→ **Aim**: Recast every line of the records below as a Markdown table with the columns n and Line, numbering the rows in order and skipping blank lines. Leave the pictures out of the answer.

Text and element pointing records:
========
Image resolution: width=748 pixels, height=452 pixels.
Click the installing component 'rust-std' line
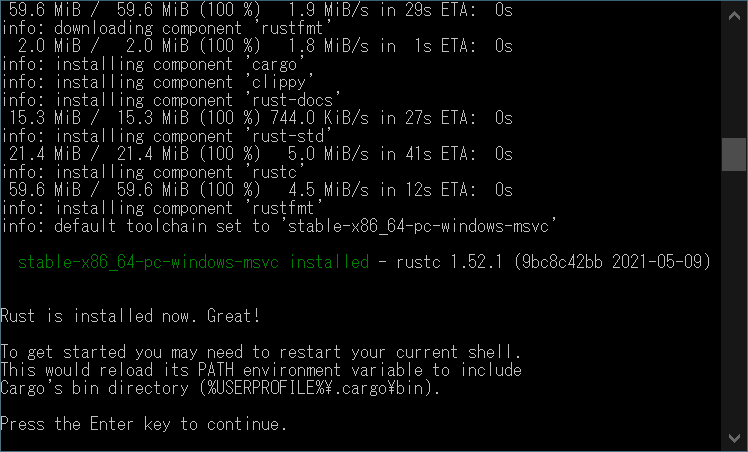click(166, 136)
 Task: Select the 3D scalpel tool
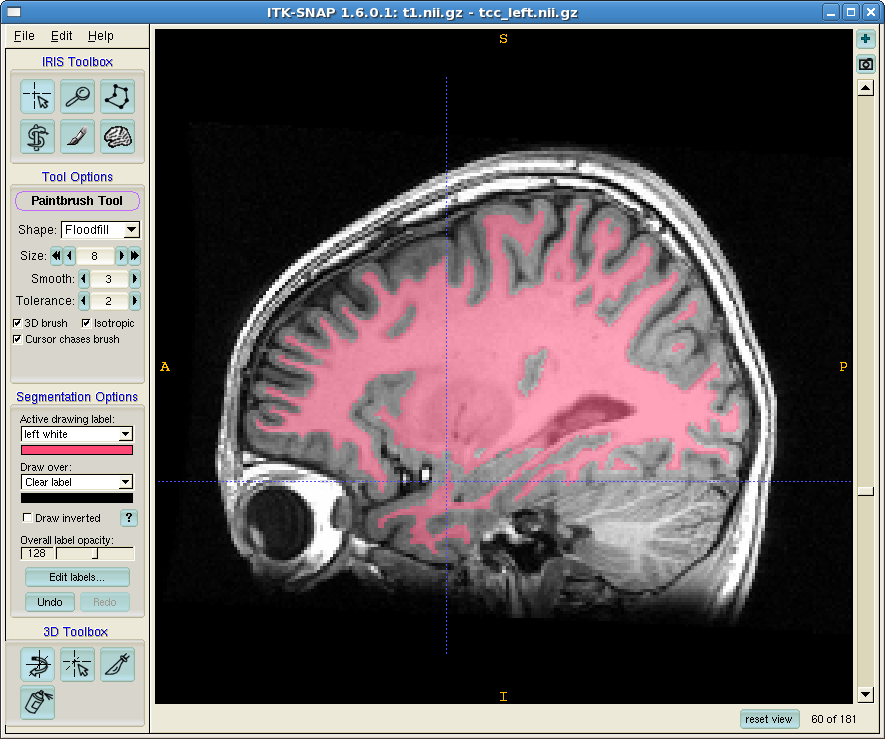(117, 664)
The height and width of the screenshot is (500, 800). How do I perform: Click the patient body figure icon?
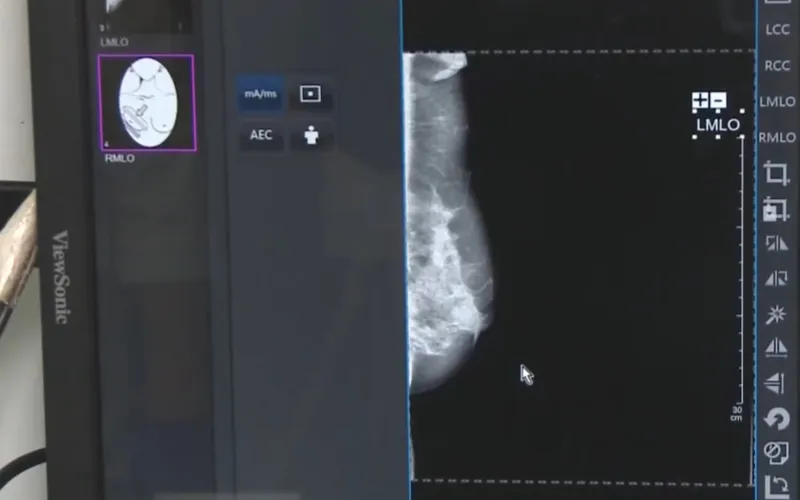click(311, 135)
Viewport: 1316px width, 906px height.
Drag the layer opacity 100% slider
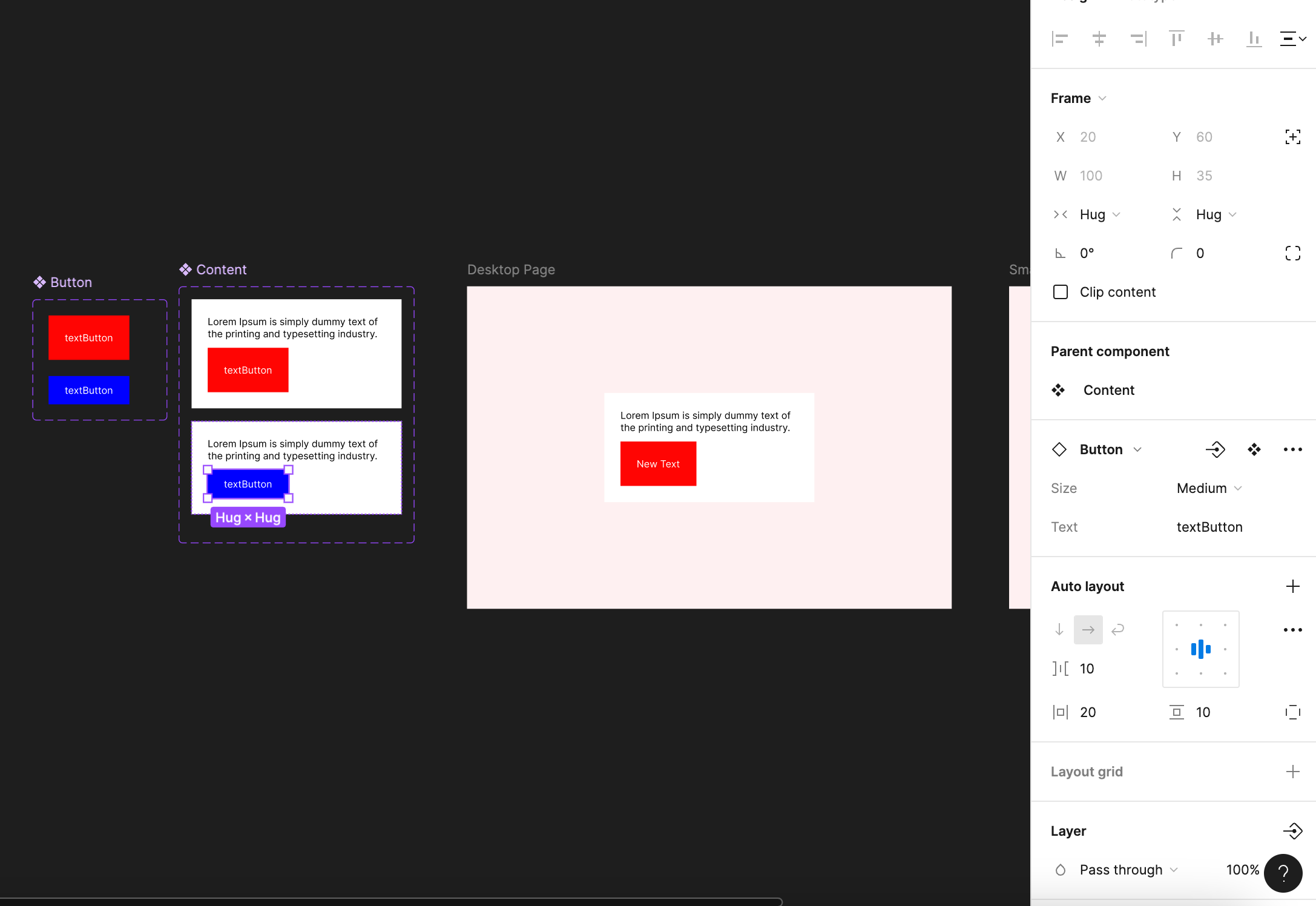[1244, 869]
========
→ **Task answer**:
| n | Line |
|---|---|
| 1 | Image resolution: width=748 pixels, height=452 pixels. |
| 2 | Click the installing component 'rust-std' line |
| 3 | click(166, 136) |
| 4 |  Task: Select the 3D scalpel tool |
| 5 | (117, 664) |
| 6 | The height and width of the screenshot is (500, 800). How do I perform: Click the patient body figure icon? |
| 7 | click(311, 135) |
| 8 | Viewport: 1316px width, 906px height. |
| 9 | Drag the layer opacity 100% slider |
| 10 | [1244, 869] |